L’avis de la diététicienne

Carmelle Mizehoun Adissoda, pharmacienne-nutritionniste, coordonnatrice à l’école de nutrition et diététique FSS/UAC aborde la question sous l’angle scientifique. «Pour conserver les poissons, il faut avoir une température inférieure à zéro degré. La glace se forme à zéro degré et elle est maintenue en l’état à une température inférieure à zéro degré. Donc, tant que c’est à une température en dessous de zéro degré, le poisson est conservé et maintient ces qualités nutritionnelles», démontre-t-elle. Toutefois, nuance la spécialiste, lorsque c’est du poisson conservé à une température au-dessus de zéro degré où il n’y a pas de la glace, ou simplement au réfrigérateur, il n’est conservable que pour une journée. «Généralement, la température du réfrigérateur est 8 degrés», affirme-t-elle, expliquant que, quand le poisson est dans le congélateur le matin, il faut qu’il soit utilisé en soirée. Selon elle, on ne doit pas le garder au réfrigérateur plus d’une journée, le lendemain le poisson commence déjà par se détériorer.
A propos de la méthode de conservation appliquée par les revendeuses de poisson, la nutritionniste n’y trouve pas d’inconvénients. Elle fait savoir qu’avec toute la masse de glace, ces femmes parviennent à maintenir le poisson à une température inférieure à zéro degré quand bien même il ne s’agirait pas d’un congélateur à proprement parler. A l’en croire, ce système de conservation est comme un congélateur artisanal et tant que le poisson y est à une température inférieure à zéro degré, il garde toutes ses qualités intactes et les minéraux sont conservés. En fait, précise-t-elle, il s’agit d’une vieille technique développée au moment où la congélation n’était pas encore disponible. C’est la rupture de la chaîne de froid qui peut être à l’origine du dégivrage et quand le poisson se dégèle, il y a des micro-bactéries qui peuvent se multiplier rapidement. Mais elle souligne que plus la congélation dure, plus le poisson perd de sa saveur. Sans pour autant perdre en micro-nutriments et en nutriments, rassure Carmelle Mizéhoun Adissoda.

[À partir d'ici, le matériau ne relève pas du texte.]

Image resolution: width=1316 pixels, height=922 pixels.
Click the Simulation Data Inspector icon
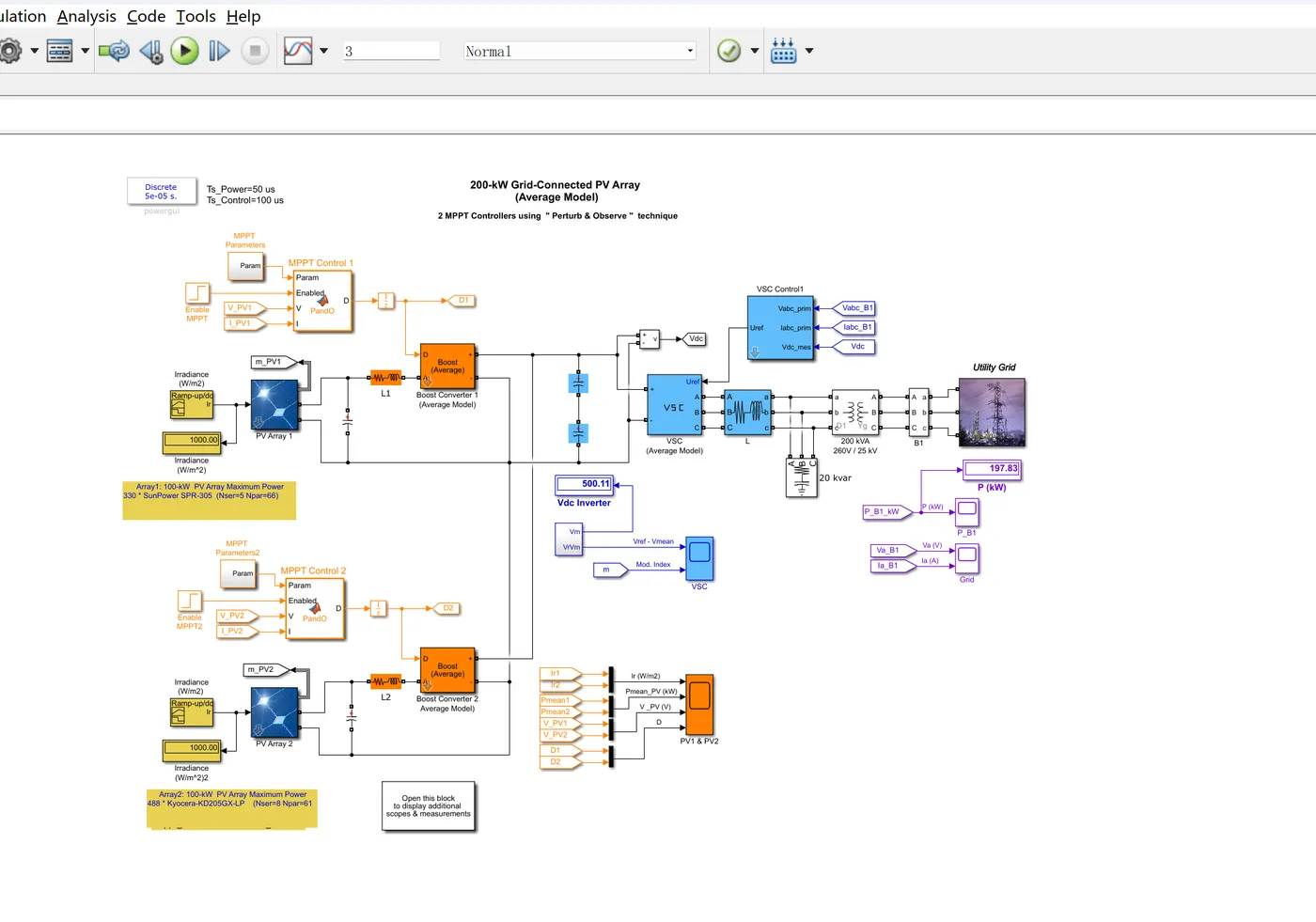298,51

La nutritionniste recommande alors qu’en matière de conservation, il ne faut pas non plus congeler et dégeler tout le temps. L’idéal, d’après elle, serait d’avoir un congélateur qui fonctionne avec une source d’énergie sans qu’il n’y ait rupture de la chaîne de froid. Mais à défaut, elle suggère aux revendeuses de poisson du port de Cotonou, qui désirent utiliser de la glace pour conserver le poisson de façon artisanale, de veiller à ce qu’il n’y ait pas de changement de température. Cela permet de maintenir le poisson ferme et intact comme si c’était dans un congélateur durant toute la période de conservation avant la mise en vente, conseille-t-elle. Il ne faut pas, conseille par ailleurs la nutritionniste, avoir du poisson congelé, le sortir le matin et en fin de journée parce qu’il n’a pas été vendu, le remettre au froid. Ce poisson qui n’a pas été vendu est à mettre de côté ou à consommer très rapidement, recommande-t-elle.